Monday, Nov. 29, 1943
End on Leros
The British on Leros were desperate. Hemmed in by Germans landing from the sea, bombed and strafed by Germans commanding the air, the British defended their lonely little island in the eastern Aegean until they were slow with exhaustion. Their Italian co-belligerents fought with nontraditional bravery. A few audacious British naval craft helped a little. Long-range R.A.F. fighters helped but not enough, from their too-distant bases.
At dawn of the counterinvasion's third day the Germans crept into Alinda Bay. With the aid of paratroopers they occupied the narrow neck of land where the sea almost cuts the island in two. The British counterattacked. For a while they seemed to be gaining. So, at 4 p.m. of the fifth day, said the Leros radio, with a British upper lip. At 5 p.m. it went off the air. Leros had fallen. The defenders were captured or escaped to Samos, where the Germans shortly announced fresh attacks to root out the last British force in the Aegean. This week they claimed its capture.

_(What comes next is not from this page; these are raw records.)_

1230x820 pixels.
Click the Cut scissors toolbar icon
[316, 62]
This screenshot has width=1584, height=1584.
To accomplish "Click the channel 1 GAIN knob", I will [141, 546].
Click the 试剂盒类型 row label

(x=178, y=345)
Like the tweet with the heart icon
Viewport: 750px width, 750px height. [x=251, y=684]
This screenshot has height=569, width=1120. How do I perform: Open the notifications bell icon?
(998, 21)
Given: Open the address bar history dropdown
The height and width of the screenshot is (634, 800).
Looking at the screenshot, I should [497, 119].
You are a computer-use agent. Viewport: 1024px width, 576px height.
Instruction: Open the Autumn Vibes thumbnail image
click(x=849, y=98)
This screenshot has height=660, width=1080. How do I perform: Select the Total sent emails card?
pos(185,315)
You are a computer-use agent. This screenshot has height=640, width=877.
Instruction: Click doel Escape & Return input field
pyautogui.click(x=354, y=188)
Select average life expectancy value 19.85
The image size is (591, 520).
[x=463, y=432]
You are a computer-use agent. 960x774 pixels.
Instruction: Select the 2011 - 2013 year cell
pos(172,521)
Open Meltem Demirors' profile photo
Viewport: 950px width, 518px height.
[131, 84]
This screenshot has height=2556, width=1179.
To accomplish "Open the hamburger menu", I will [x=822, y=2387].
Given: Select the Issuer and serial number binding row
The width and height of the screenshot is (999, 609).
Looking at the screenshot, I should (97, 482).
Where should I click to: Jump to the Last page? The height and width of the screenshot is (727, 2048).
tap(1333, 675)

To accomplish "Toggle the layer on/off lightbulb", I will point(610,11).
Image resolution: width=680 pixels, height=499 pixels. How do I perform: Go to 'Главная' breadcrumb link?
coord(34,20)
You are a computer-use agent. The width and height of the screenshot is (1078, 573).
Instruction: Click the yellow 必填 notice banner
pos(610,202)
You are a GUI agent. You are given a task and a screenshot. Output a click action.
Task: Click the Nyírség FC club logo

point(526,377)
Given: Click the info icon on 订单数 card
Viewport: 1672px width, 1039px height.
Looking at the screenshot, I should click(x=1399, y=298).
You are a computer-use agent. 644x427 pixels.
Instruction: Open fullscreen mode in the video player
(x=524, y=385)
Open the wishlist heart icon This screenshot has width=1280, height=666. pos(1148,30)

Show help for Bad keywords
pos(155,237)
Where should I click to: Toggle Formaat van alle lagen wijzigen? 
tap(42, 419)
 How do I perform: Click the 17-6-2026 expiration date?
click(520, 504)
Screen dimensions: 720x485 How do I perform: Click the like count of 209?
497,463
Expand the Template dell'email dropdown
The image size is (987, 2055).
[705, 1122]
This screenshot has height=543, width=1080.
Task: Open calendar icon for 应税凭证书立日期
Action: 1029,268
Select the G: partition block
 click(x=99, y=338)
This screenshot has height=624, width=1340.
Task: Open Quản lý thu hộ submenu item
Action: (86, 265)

Lost Wail. Leros in ancient days was the place where the daughters of Oeneus, turned into guinea hens, wailed for their brother Meleager. Last week the wailing was loudest in London. There were un official suggestions that General Sir Henry Maitland Wilson of the Mid-East Command ought to be replaced. The General did his duty, gave an explanation which left the blame on him:
"Somehow," said Sir Henry, "it seems to be my fortune to have to bolster up lost causes." This reference to the disastrous Greek campaign of 1941 did not ease the British feeling that the Aegean operation had been lamely conceived, wretchedly supported.
Sir Henry also implied a remarkable miscalculation--the British had actually expected Italians on the key island of Rhodes to seize it for the Allies. Instead they surrendered quickly to the Germans there. Said Sir Henry: "We were unlucky in not getting Rhodes on the day of the armistice [with Italy]. So we did the next best thing--hit at the enemy's line of communications and created a diversion by occupying Cos, Leros and Samos." Sir Henry could not offer another but likely explanation: that, once again, "higher authority" had forced commanders in the field to undertake a hopeless venture.
Lost Chance. Since the Allies never really held the invaded islands, the loss was serious only because the abortive sorties had caused the Germans to look to their Balkan outworks. One possible effect was hardly mentioned: the effect on neutral Turkey. The Aegean fiasco might well slow the Turks' recent drift toward active collaboration with the Allies.